PROBLEM STATEMENT: Your reply must hold the lines from the one containing "Screen dimensions: 360x376" to the end of the entries, copied exactly, with pictures excluded.

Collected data
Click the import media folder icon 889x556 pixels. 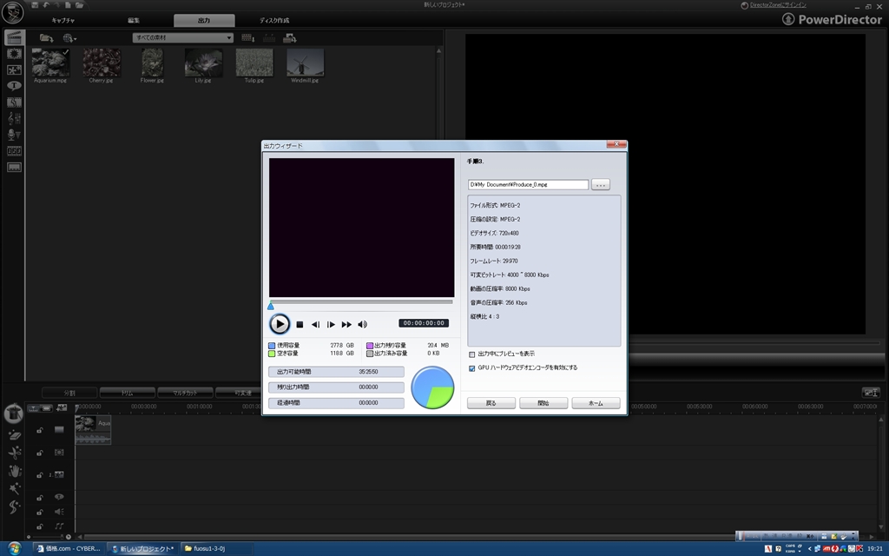coord(46,38)
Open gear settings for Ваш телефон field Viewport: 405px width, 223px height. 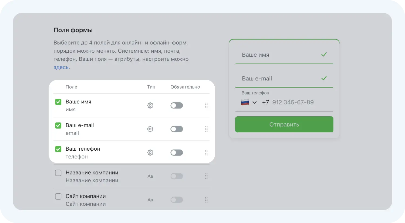pos(150,153)
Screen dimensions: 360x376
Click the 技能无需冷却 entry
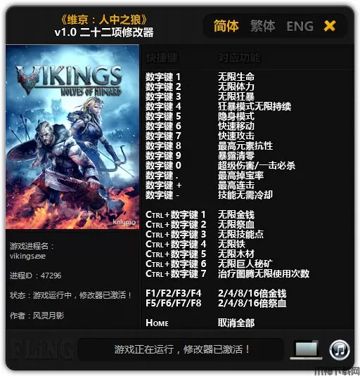(x=245, y=195)
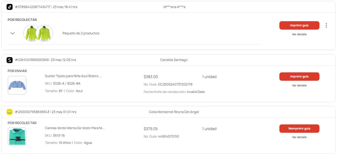Open Ver detalle for the sweater order
338x154 pixels.
[299, 85]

THE COMPLETED TASK:
Screen dimensions: 360x376
Click the 技能无需冷却 entry
(x=245, y=195)
Open Ver detalle for the sweater order
338x154 pixels.
[299, 85]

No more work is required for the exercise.